[Extracted data entries]
=== Section Start ===
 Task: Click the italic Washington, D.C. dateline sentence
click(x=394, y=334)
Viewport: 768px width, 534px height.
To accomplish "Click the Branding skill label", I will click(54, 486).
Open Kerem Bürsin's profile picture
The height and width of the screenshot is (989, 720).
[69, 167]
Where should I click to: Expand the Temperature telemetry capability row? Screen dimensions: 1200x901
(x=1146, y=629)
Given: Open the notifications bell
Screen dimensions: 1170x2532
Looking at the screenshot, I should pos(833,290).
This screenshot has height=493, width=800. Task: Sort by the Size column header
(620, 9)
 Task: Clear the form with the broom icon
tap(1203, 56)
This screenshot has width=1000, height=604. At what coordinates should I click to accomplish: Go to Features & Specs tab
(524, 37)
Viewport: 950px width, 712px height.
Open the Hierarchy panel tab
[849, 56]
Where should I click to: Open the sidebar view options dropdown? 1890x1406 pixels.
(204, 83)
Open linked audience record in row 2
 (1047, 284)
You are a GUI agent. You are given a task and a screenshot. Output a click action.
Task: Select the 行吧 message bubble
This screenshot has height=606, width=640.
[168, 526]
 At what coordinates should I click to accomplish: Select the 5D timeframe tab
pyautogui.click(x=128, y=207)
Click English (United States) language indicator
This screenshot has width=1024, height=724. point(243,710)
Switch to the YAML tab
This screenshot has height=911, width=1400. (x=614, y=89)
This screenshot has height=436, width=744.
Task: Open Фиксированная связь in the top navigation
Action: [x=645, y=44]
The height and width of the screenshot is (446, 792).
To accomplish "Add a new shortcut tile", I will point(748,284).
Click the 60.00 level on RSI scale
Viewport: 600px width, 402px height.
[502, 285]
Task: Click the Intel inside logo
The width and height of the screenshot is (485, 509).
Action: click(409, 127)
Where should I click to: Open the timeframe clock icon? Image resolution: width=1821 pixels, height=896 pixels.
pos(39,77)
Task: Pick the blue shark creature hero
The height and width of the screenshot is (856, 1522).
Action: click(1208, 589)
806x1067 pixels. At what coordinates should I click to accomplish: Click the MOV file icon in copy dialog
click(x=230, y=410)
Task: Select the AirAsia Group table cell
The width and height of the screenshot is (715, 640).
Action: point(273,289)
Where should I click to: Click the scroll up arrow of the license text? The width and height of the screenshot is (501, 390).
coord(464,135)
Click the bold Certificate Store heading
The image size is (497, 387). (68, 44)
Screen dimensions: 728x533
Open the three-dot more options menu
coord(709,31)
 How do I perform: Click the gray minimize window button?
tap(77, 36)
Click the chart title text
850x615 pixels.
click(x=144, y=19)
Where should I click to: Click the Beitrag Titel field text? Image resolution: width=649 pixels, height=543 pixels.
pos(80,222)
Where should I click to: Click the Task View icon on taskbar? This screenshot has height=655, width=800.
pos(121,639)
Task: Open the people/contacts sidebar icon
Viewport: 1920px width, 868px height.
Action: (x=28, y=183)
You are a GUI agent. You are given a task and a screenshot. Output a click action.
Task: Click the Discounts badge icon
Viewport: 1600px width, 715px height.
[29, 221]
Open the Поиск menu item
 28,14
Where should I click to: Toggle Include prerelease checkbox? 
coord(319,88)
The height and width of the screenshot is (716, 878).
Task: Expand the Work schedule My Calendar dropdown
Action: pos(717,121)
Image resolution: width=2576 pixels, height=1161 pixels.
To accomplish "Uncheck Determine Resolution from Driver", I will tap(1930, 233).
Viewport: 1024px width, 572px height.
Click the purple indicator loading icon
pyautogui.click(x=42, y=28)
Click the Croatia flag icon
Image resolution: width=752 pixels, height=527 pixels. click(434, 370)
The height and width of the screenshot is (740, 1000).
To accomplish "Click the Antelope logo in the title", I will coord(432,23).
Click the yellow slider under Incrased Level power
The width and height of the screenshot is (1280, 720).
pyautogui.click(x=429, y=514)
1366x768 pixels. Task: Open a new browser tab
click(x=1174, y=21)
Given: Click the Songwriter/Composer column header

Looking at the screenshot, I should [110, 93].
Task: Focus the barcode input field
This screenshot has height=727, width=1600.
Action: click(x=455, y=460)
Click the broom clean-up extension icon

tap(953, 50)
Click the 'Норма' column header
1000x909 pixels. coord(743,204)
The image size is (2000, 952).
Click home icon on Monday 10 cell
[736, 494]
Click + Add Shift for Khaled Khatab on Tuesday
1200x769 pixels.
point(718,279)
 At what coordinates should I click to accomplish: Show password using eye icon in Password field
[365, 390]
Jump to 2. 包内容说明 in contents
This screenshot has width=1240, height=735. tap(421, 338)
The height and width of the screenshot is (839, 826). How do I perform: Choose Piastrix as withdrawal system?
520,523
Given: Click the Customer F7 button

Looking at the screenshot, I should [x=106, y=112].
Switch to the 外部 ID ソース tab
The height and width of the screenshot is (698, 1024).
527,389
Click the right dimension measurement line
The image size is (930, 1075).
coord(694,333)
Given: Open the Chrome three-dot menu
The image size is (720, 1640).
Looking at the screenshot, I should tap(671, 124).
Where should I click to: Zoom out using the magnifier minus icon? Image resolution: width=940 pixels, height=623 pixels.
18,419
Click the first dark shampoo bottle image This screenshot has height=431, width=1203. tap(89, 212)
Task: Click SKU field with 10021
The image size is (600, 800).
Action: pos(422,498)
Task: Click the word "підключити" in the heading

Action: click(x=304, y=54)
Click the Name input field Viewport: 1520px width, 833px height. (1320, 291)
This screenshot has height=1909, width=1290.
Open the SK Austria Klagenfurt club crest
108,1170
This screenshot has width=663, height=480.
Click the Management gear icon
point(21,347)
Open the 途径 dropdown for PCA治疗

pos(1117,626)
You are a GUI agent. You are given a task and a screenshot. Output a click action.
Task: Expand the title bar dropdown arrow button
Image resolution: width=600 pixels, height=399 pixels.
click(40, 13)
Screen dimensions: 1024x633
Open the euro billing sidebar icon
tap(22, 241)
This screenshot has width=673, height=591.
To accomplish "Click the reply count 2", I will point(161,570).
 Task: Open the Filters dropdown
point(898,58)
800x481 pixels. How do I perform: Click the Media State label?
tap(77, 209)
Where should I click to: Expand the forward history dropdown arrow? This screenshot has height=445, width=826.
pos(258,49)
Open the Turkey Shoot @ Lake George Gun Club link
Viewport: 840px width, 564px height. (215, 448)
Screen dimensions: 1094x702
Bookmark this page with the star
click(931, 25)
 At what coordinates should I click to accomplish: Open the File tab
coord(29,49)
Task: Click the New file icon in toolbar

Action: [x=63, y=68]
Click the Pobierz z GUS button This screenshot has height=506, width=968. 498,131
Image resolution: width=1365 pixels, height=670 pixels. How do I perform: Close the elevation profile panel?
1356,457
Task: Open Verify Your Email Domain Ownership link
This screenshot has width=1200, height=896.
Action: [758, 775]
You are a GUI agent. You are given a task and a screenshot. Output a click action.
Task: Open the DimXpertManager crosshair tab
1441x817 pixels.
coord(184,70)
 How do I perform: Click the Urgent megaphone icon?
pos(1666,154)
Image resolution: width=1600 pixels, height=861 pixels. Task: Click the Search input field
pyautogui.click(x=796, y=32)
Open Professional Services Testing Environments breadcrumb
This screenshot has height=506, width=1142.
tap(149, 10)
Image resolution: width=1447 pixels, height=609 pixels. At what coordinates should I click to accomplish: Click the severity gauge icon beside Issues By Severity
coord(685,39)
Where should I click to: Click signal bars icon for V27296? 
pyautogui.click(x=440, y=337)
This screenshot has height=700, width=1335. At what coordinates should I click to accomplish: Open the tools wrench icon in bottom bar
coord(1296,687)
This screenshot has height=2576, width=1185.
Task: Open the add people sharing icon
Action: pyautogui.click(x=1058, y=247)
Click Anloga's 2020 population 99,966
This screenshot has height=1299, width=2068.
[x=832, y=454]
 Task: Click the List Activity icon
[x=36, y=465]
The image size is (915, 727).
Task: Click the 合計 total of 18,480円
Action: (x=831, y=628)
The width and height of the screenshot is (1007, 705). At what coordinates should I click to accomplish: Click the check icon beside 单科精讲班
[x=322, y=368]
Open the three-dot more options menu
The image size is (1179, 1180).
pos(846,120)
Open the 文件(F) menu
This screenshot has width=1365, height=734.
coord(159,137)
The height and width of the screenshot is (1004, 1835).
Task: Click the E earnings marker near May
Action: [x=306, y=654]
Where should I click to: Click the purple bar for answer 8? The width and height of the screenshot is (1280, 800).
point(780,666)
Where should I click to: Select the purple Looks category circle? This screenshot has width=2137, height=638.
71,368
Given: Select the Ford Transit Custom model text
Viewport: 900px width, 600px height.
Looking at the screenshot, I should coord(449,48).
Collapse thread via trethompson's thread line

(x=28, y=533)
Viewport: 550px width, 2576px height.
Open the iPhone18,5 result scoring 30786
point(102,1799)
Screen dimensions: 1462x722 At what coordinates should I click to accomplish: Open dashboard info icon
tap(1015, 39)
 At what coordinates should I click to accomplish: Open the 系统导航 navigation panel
=== Section End ===
◆ YOUR TASK
In the lines above, find the word "title" and copy each line that contains it.

◆ REPLY
Click the chart title text
To accomplish "Click the Antelope logo in the title", I will coord(432,23).
Task: Expand the title bar dropdown arrow button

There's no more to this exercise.